Reproduce only this range: the line holding "Image resolution: width=1065" through the last line of the data below, both included, exactly, with no pictures.

## Data

============================================================

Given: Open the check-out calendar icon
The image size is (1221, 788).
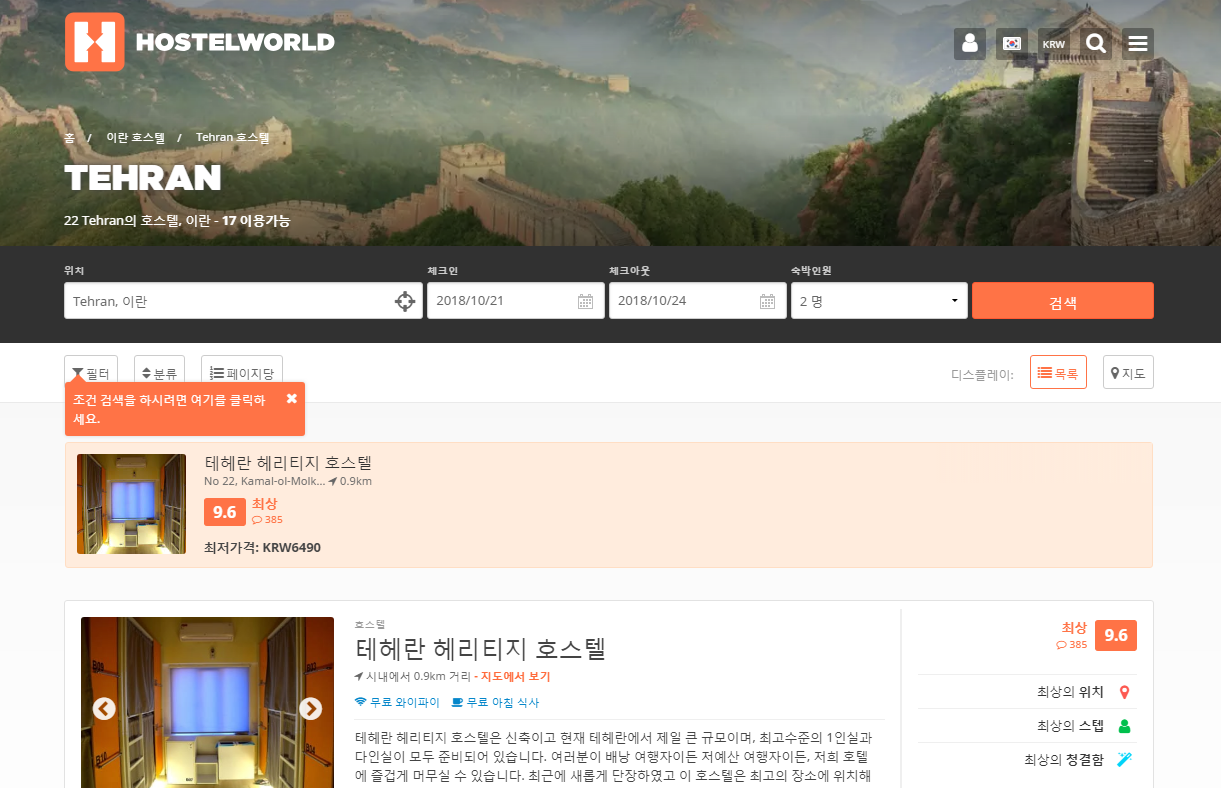Looking at the screenshot, I should pos(767,300).
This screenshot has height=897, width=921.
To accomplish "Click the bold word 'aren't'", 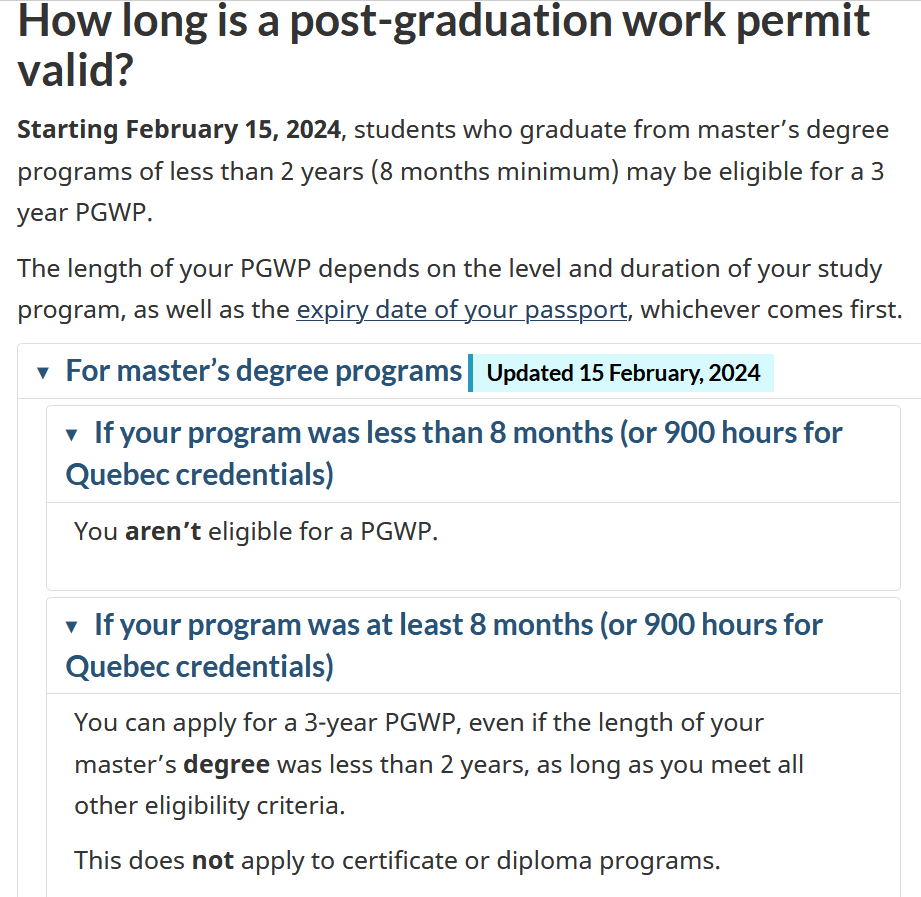I will 163,532.
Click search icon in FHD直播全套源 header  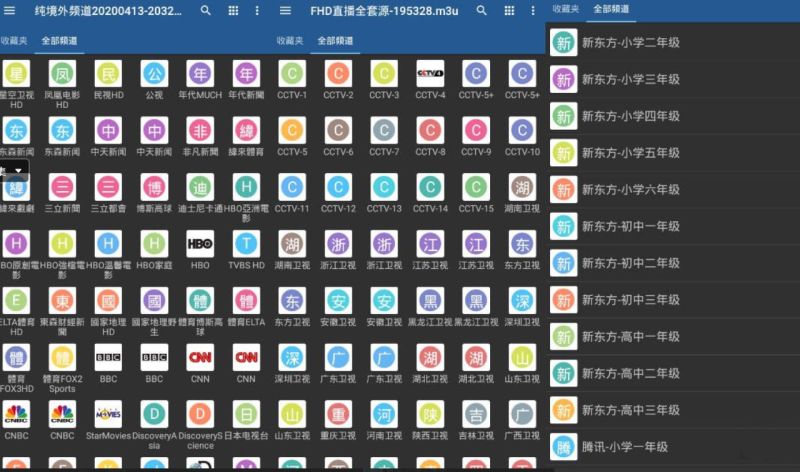482,10
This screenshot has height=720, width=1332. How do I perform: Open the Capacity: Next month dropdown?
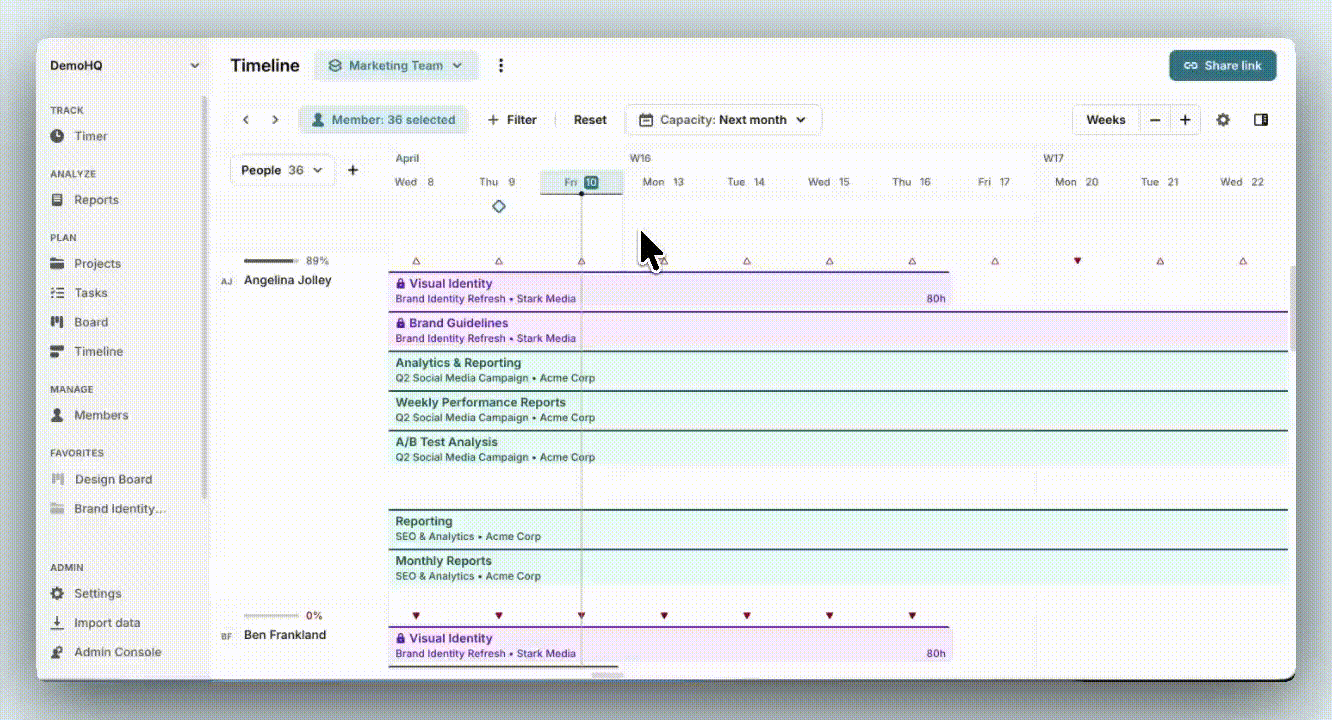pos(723,120)
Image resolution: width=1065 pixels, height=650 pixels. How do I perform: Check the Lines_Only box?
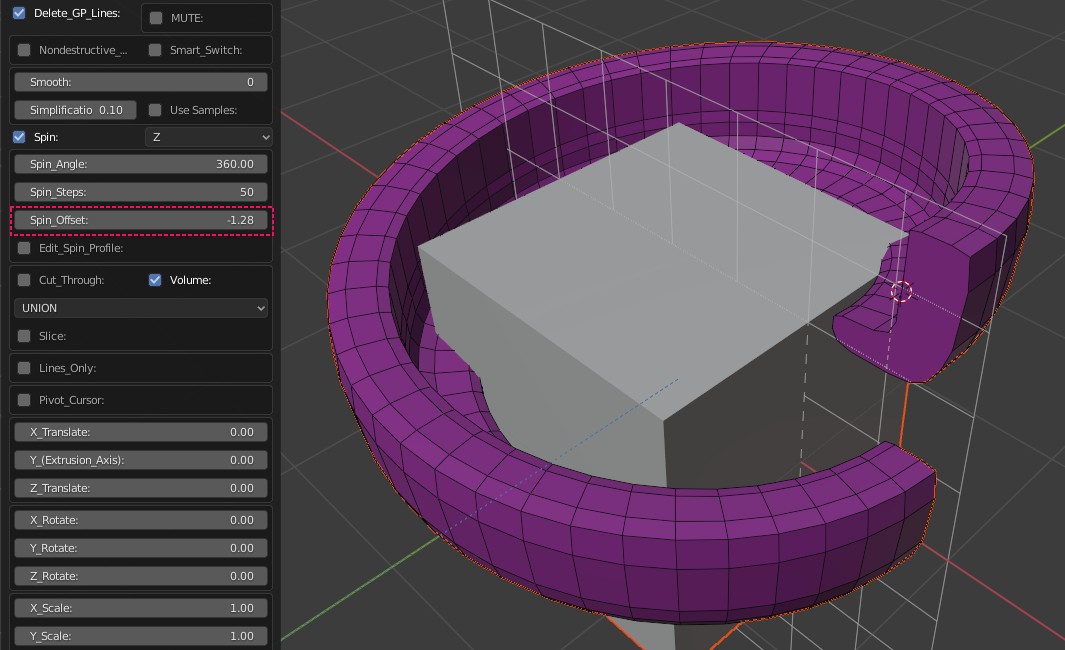coord(24,368)

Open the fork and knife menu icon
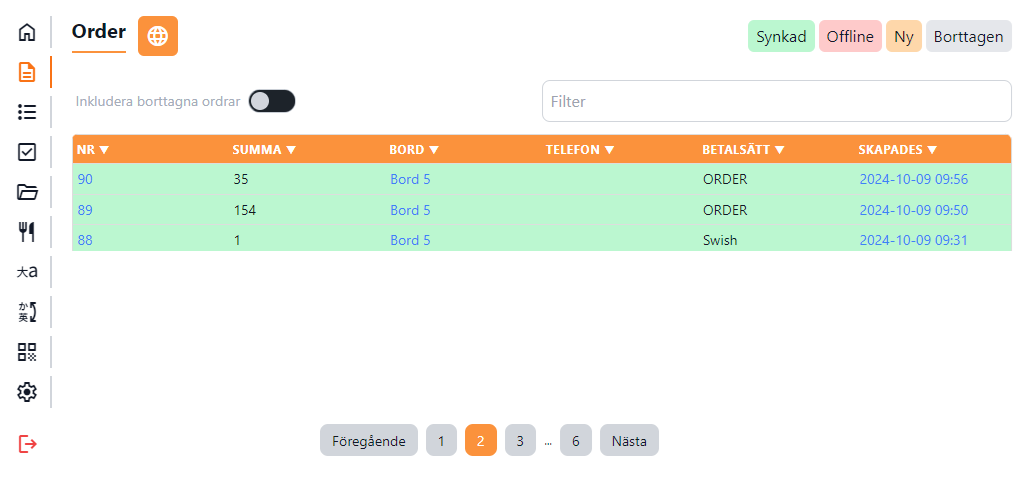27,232
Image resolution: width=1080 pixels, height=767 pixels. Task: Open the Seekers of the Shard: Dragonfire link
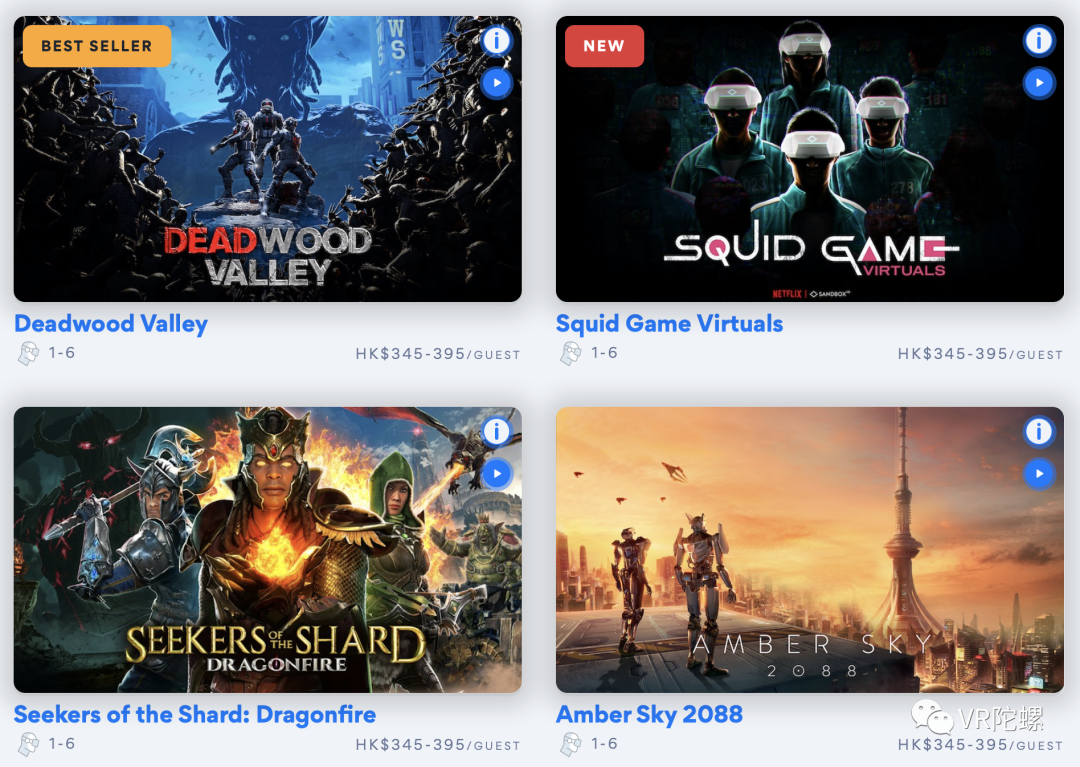click(195, 715)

============================================================

## Solution for this problem
Image resolution: width=1065 pixels, height=650 pixels. How do I perform: Check the Lines_Only box?
coord(24,368)

Open the fork and knife menu icon
27,232
Image resolution: width=1080 pixels, height=767 pixels. Task: Open the Seekers of the Shard: Dragonfire link
click(195, 715)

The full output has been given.